Lucas Simão (*), Renan Machado e Rodrigo Giostri (**)
A Justiça do Trabalho possuía, no ano de 2021 (último período disponibilizado pelo TST) mais de 6,0 milhões de processos pendentes para julgamento. A cada ano, cerca de 3,0 milhões de ações adentram a etapa de liquidação e conciliação.
Com esse volume, há um enorme desafio, para as partes envolvidas nos processos trabalhistas apurarem e informarem adequadamente os valores a serem recolhidos, bem como para a União validar as verbas relacionadas ao IR, a Previdência ratificar os valores de INSS e FGTS e demais tributos porventura cabíveis.
Na tentativa de trazer mais transparência a esse processo, houve a publicação de nova regulamentação para o lançamento de informações, pelas empresas públicas e privadas, no e-Social.
De fato, a virada de ano de 2022 para 2023 trouxe essa nova obrigação relevante: a partir de janeiro, as empresas deveriam passar a inserir no sistema também informações acerca dos processos trabalhistas de que fossem parte principal ou subsidiária, quando houvesse o trânsito em julgado ou acordo.
A justificativa apresentada pelo Governo Federal para a nova regra é a de que, quando a nova sistemática estivesse totalmente implementada, o recolhimento das contribuições previdenciárias, do FGTS e até mesmo do Imposto de Renda decorrentes dos processos judiciais seria feito de forma centralizada, diretamente pela plataforma do e-Social e não mais por várias guias avulsas, como se dá atualmente.
Diz-se “deveriam”, porque tal obrigação já foi duas vezes adiada, primeiro para abril, e agora por um prazo adicional ainda em definição.

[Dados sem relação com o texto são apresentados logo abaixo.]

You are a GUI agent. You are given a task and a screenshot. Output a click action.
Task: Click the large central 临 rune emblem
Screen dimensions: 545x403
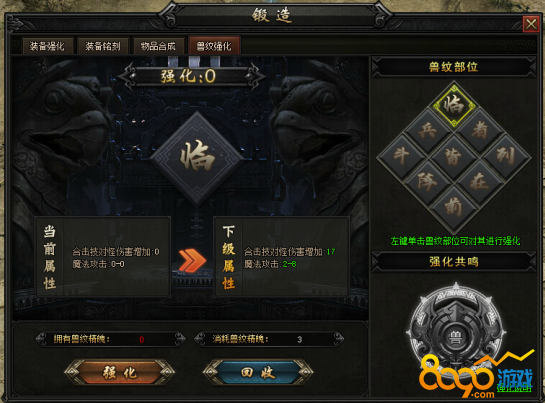pyautogui.click(x=197, y=158)
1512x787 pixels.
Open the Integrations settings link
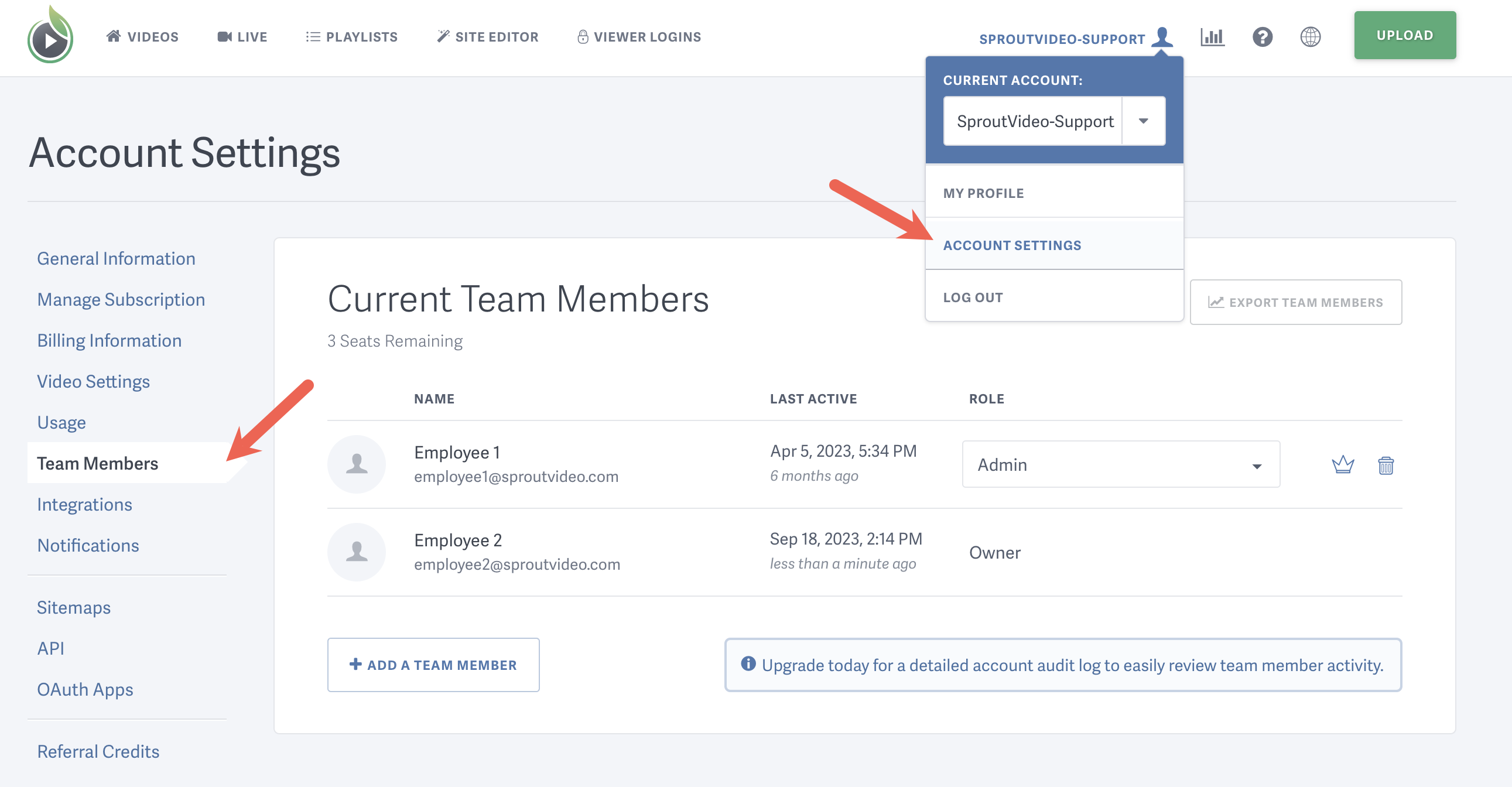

E esses adiamentos se deram exatamente em virtude da complexidade dessa nova obrigação que foi imposta às empresas, uma vez que o cumprimento no preenchimento dos novos dados exige uma estratégia complementar de dados entre o RH e os Jurídicos corporativos.
Um mapeamento inicial indica que para corresponder à nova regra, cerca de 35 campos de informações serão complementados no e-Social. A proporção de responsabilidade pela natureza dos dados é de cerca de 30% para o RH e 70% para os departamentos jurídicos e seus escritórios de advocacia.
Quando o novo sistema efetivamente entrar em vigor, sempre que houver condenação trabalhista transitada em julgado ou acordo judicial (ou até mesmo extrajudicial, em câmaras de conciliação ou órgãos sindicais), as empresas deverão inserir no sistema do e-social dados como: tipo de contrato de trabalho fruto da condenação, competência temporal da condenação, valor total da condenação com discriminação detalhada das verbas, data de homologação dos cálculos dentre outras dezenas de dados.
Além disso, para que isso ocorra, será necessário que as empresas alimentem uma plataforma extremamente detalhada e complexa e nem sempre de fácil manuseio, com desafios tecnológicos importantes para uma massa de dados equivalente a cerca de 3,0 milhões de processos por ano.
Como se vê, a lista de complexidades é extensa – e se aplica até mesmo para as ações em que a empresa é devedora apenas secundária (isto é, subsidiária ou solidária, como nas hipóteses de terceirização ou grupo econômico) -, sendo que o descumprimento dessa nova obrigação está sujeito a multas, que podem alcançar valores bastante expressivos em determinadas situações.
Apesar da convergência do interesse por maior transparência e compliance entre empresas e poder público, a mudança tem sido implementada sem clareza sobre o formato de integração das informações corporativas com o e-Social e sobre os objetivos complementares da iniciativa, como, por exemplo, mapeamento de condenações recorrentes pelo Ministério Público do Trabalho.
O acumulado de incertezas tem pressionado o governo a postergar indefinidamente a entrada em vigor da nova norma. Independentemente do andor da burocracia, a preparação das empresas para as novas exigências pode ter efeito positivo na gestão dos passivos judiciais trabalhistas.
Os dados estruturados e higienizados podem iluminar causas-raízes recorrentes na organização para as disputas judicializadas e trazer mais assertividade no provisionamento contábil e de orçamento para endereçar o contencioso trabalhista com eficiência e resultado financeiro, garantindo o cumprimento adequado das responsabilidades sociais e de governança da organização.